======== TEXT PROVIDED

Kōno Bairei 幸野楳嶺 (1844-1895)
Sources: International Fine Print Dealers Association website http://www.printdealers.com/content/node/177; The Samurai Archives SamuraiWiki http://wiki.samurai-archives.com/index.php?title=Kono_Bairei and as footnoted.






















Kono Bairei (undated photo)
Born March 3, 1844 in Kyoto, and originally named Yasuda Bairei, Kōno Bairei was one of the leading practitioners of the ukiyo-e school devoted to pictures of birds and flowers (kacho-ga) in the Meiji period.  Unlike the majority of ukiyo-e artists, he was trained as a classical Japanese painter.  As a child, Bairei studied with Nakajima Raishō (1796-1871), a Maruyama school artist, and in his late twenties, with Shiokawa Bunrin (1808-1877) of the Shijō school.1

In 1873, he was invited to show his work at the second Kyoto Exposition and he would go on to show at other government sponsored expositions.  Through these expositions Bairei attracted the attention of the abbot of Higashi Honganji in Kyoto, Ōtani Kōshō, who patronized Bairei and took him along on journeys to Kyushu in 1877 and the Kantō in 1885.

================
======== RAW DATA

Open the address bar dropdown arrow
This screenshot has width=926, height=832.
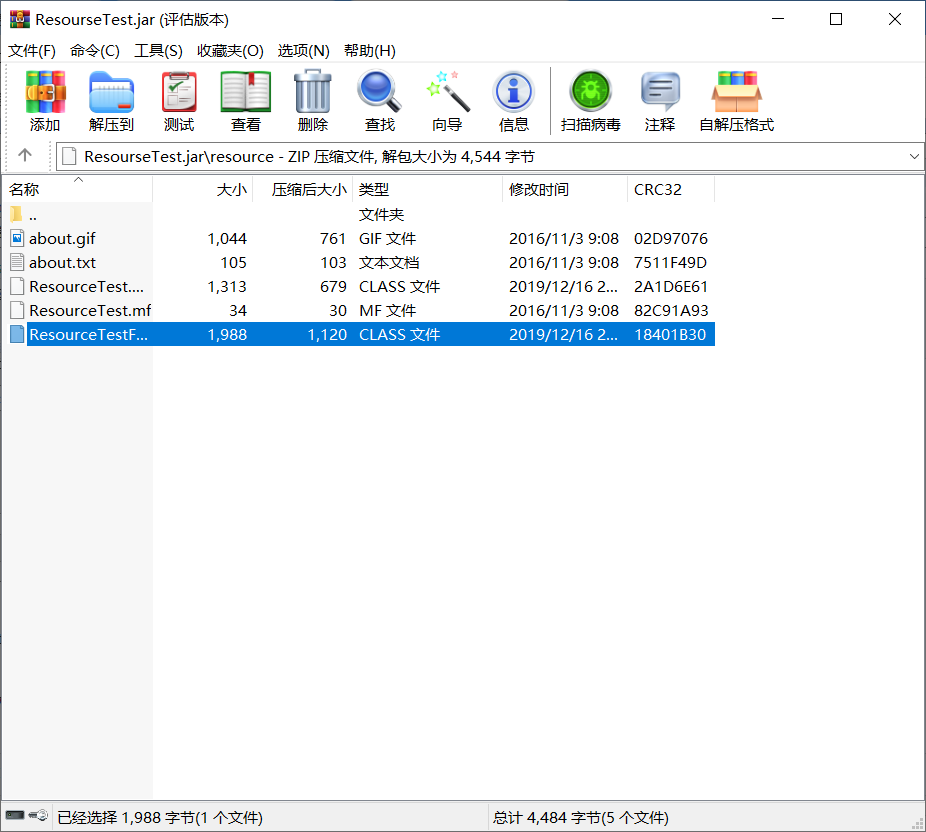coord(913,157)
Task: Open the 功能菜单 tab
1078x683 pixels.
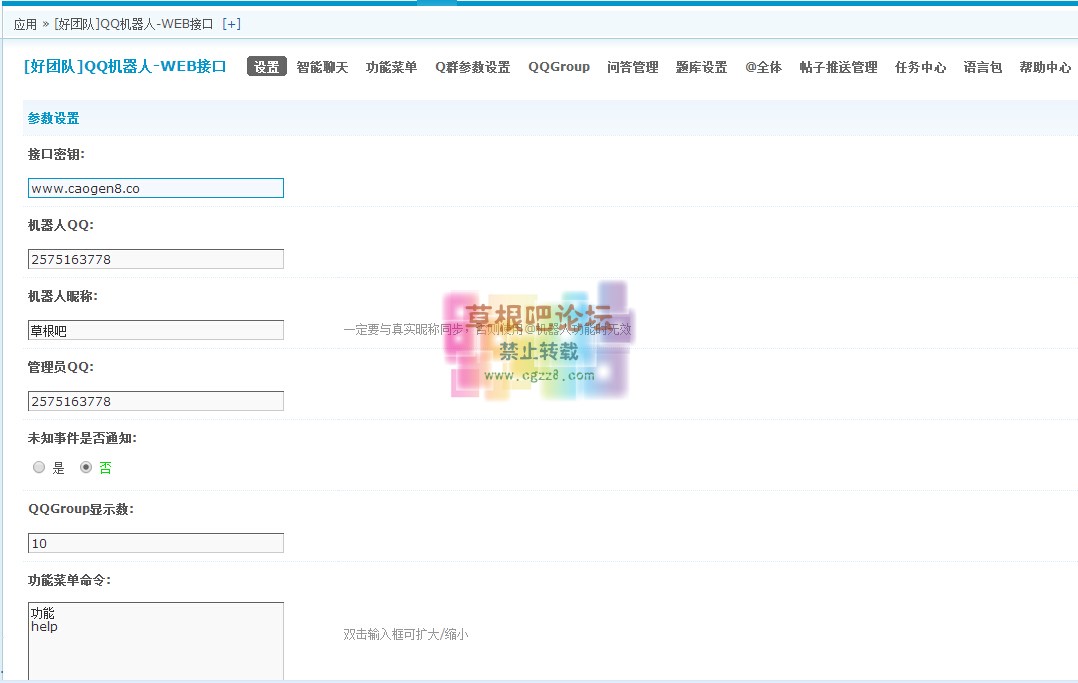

================

REQUIRED ACTIONS:
a. Based on the Kōno Bairei text, decide whether each statement agrees with it. Answer yes or no for each, and quote the deciding words.
(i) Bairei was born in Kyoto.
(ii) Like most ukiyo-e artists, Bairei had no classical training.
(iii) Ōtani Kōshō took Bairei on a journey to Kyushu in 1885.
b. Render this sentence from the Kōno Bairei text in Spanish: "Unlike the majority of ukiyo-e artists, he was trained as a classical Japanese painter."
c. Answer these questions from the Kōno Bairei text.
(i) Who taught Bairei when he was a child?
(ii) In what year was Bairei invited to show his work at the second Kyoto Exposition?
(iii) Bairei was patronized by the abbot of which temple?

TASK RESULTS:
a.
(i) Yes: "Born March 3, 1844 in Kyoto"
(ii) No: "Unlike the majority of ukiyo-e artists, he was trained as a classical Japanese painter."
(iii) No: "took him along on journeys to Kyushu in 1877 and the Kantō in 1885"

b. A diferencia de la mayoría de los artistas de ukiyo-e, se formó como pintor clásico japonés.

c.
(i) Nakajima Raishō
(ii) 1873
(iii) Higashi Honganji in Kyoto